A brand new contract deployed on Oct. 29 by Unibot, a preferred Telegram bot used to snipe trades on the decentralized change Uniswap, was reportedly exploited to hack roughly $560,000 in numerous memcoins from customers.
On Oct. 31, blockchain safety agency Scopescan alerted Unibot customers about an ongoing hack on Unibot that went undetected. An exploit on a newly deployed contract by Unibot drained the crypto holdings of a number of customers.
The present exploit dimension is ~$560K
— Scopescan ( . ) (@0xScopescan) October 31, 2023
Unibot later confirmed the hack by revealing preliminary particulars:
“We skilled a token approval exploit from our new router and have paused our router to comprise the problem.”
Amid ongoing investigations from Unibot and blockchain investigators, Scopescan suggested customers to revoke the approvals for the exploited contract (0x126c9FbaB3A2FCA24eDfd17322E71a5e36E91865) and transfer the funds to a brand new pockets.
As seen above, the market reacted negatively to the event because the UNIBOT (UNIBOT) token witnessed an instantaneous 42.7% drop in its worth in a single hour — from $57.56 to $32.94. Nevertheless, the token worth is making a restoration try on the time of writing.
We skilled a token approval exploit from our new router and have paused our router to comprise the problem.
Any funds misplaced because of the bug on our new router might be compensated.
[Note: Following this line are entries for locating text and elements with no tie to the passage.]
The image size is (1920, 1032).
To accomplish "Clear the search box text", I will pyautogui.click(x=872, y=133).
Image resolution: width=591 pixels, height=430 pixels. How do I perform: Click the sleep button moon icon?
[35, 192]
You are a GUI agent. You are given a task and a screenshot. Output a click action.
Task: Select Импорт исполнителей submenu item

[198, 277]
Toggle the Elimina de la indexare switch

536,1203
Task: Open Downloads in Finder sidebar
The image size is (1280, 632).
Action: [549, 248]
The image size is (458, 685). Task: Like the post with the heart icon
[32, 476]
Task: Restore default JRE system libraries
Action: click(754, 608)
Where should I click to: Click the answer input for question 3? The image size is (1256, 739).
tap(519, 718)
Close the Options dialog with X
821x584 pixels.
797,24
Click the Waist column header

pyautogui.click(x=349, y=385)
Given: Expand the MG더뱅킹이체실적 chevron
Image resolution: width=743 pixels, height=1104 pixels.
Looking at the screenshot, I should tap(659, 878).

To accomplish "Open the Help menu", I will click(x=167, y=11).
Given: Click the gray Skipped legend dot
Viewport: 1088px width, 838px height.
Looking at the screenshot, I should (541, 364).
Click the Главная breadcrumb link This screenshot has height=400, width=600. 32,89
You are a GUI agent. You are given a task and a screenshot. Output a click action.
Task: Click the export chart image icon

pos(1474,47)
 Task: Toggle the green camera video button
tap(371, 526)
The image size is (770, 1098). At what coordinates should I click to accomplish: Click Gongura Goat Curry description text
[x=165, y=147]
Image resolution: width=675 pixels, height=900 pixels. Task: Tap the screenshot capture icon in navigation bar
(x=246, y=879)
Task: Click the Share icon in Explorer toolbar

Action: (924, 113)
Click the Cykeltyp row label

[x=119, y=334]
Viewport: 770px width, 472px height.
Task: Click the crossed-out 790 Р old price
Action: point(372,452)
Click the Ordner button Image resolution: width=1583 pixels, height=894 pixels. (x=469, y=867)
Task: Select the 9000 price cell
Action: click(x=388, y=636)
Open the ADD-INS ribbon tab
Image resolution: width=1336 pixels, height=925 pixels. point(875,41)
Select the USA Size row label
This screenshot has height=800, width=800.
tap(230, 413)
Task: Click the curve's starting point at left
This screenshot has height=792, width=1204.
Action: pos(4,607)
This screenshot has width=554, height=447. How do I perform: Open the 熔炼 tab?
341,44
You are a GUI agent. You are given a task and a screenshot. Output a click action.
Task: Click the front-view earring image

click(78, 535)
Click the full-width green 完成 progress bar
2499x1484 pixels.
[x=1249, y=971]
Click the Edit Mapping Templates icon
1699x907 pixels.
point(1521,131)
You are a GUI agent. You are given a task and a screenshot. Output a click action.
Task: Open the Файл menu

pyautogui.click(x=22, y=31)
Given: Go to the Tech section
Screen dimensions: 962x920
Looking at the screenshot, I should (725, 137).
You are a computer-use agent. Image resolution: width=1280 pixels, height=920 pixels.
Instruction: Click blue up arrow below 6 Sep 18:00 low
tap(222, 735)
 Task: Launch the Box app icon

Your keys and wallets are secure.
We are going to launch an in depth response after investigations conclude.
— Unibot (@TeamUnibot) October 31, 2023
Unibot dedicated to compensating all customers that misplaced funds because of the contract exploit. Weekly transaction information reveals that cryptocurrencies comparable to Joe (JOE), UNIBOT and BeerusCat (BCAT) represented a significant a part of the loot.
Cointelegraph additionally discovered from Scopescan that the deal with 0x835B, which is an identical to the exploited deal with, was deployed and is getting used to obtain tokens from unsuspecting victims.
Unibot has not but responded to Cointelegraph’s request for remark.
The same contract exploit lately drained 280 ETH from users of Maestrobots, a bunch of cryptocurrency bots on the Telegram messenger app.
Within the following days, Maestrobots paid a complete of 610 ETH from its personal income to cowl all of the person losses whereas citing a scarcity of liquidity to purchase again the misplaced tokens:
“So we compensated affected customers with the ETH equal of their tokens, and boosted that quantity by 20% since you deserve it. These refunds price 334 ETH.”
Blockchain safety agency CertiK confirmed to Cointelegraph that it has been in a position to detect the transactions displaying the 334 ETH compensation paid out to customers from Maestro.